In my practice, I see not only the harms that patients suffer while seeking medical services, but also the damage that can be inflicted on them and their loved ones by dangerous drugs, especially prescribed products like addictive painkillers from Big Pharma.
The opioid crisis — fostered for years by Big Pharma, doctors, hospitals, insurers, and others in the U.S. health care system — has entered its latest and notably bad stage with easily and cheaply made, exceedingly powerful synthetic painkillers like fentanyl flooding the country.
Sure, some fear-mongering folks overplayed the possibility that rainbow-colored pills laced with fentanyl would imperil youngsters trick-or-treating for Halloween. It did not. Don’t ignore this, though: Fentanyl is causing serious death and injury nationwide, especially for young folks. They buy street drugs from criminals who try to jack up the high produced by their products by adding fentanyl, which packs a wallop in even the tiniest of doses. Families across the country are dealing with the grief caused by fatal overdoses, sometimes affecting multiple victims.
Talk to your youngsters, calmly and constantly, about the risks of illicit drugs. Let them know that if they have even the least inkling that they or anyone they know may have overdosed to seek out the reversal agent naloxone or Narcan, which authorities have sought to make more widely available — in schools, libraries, fire stations, and pharmacies.

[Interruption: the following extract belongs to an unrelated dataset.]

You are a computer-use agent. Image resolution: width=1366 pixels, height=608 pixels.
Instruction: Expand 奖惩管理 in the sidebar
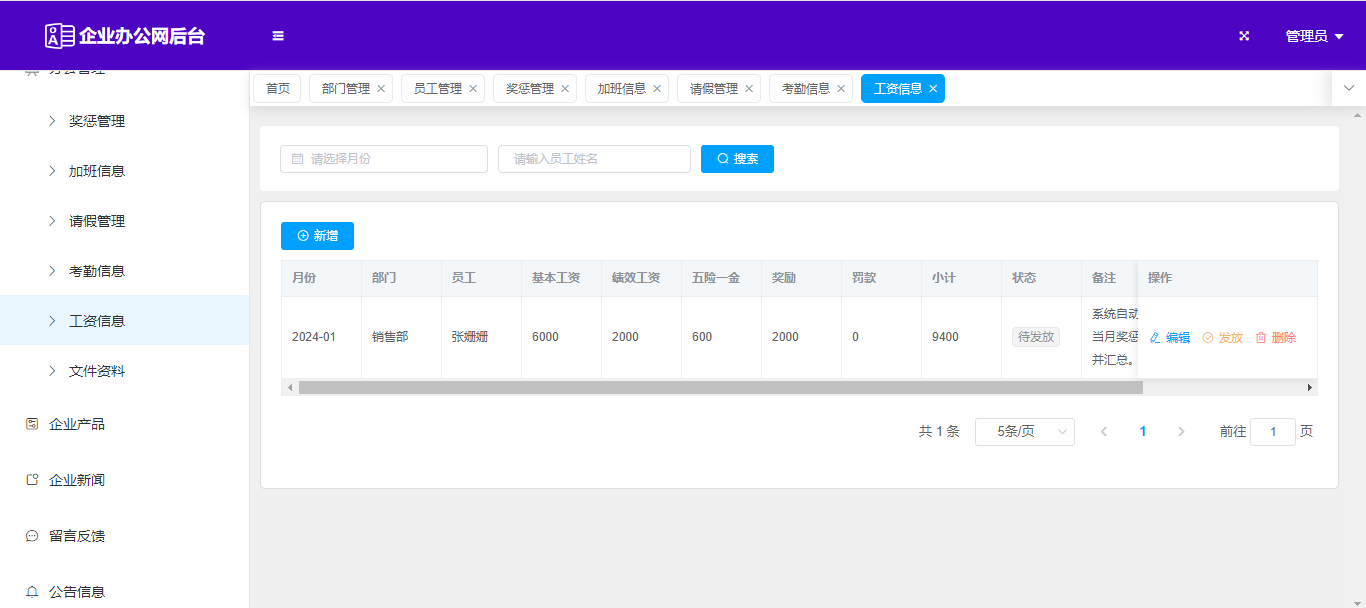click(x=96, y=121)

As for the serious issue of pain control and what further steps the nation must take, it is disconcerting to see the halting efforts doctors and regulators are making in determining best practices for prescribing opioids. The CDC has issued new guidelines, offering more flexibility, stressing they are recommendations, and telling clinicians they should dispense powerful painkillers depending on their best medical judgment and the needs of individual patients, the Washington Post reported:
“The new recommendations eliminate numerical dose limits and caps on length of treatment for chronic pain patients that had been suggested in the landmark 2016 version of the agency’s advice, which was aimed at curbing the liberal use of the medication and controlling a rampaging opioid epidemic. Those guidelines cautioned doctors that commencing opioid therapy was a momentous decision for patients. Parts of that nonbinding document were widely misinterpreted, resulting in unintended harm to patients who were benefiting from use of opioids without much risk of addiction. Patients reported they were rapidly tapered off medication by doctors or saw their medication abruptly discontinued, the CDC acknowledged in the new document. Some insurers and pharmacies set rigid limits on duration of prescriptions or dropped patients altogether.”
Hmm, let’s see if medical experts have got it better this time. We have much work to do to quell the opioid crisis and to ensure that millions of people and their elected governments find justice and the practical and economic support they will need for a long time due to the awful damage done by harmful drugs.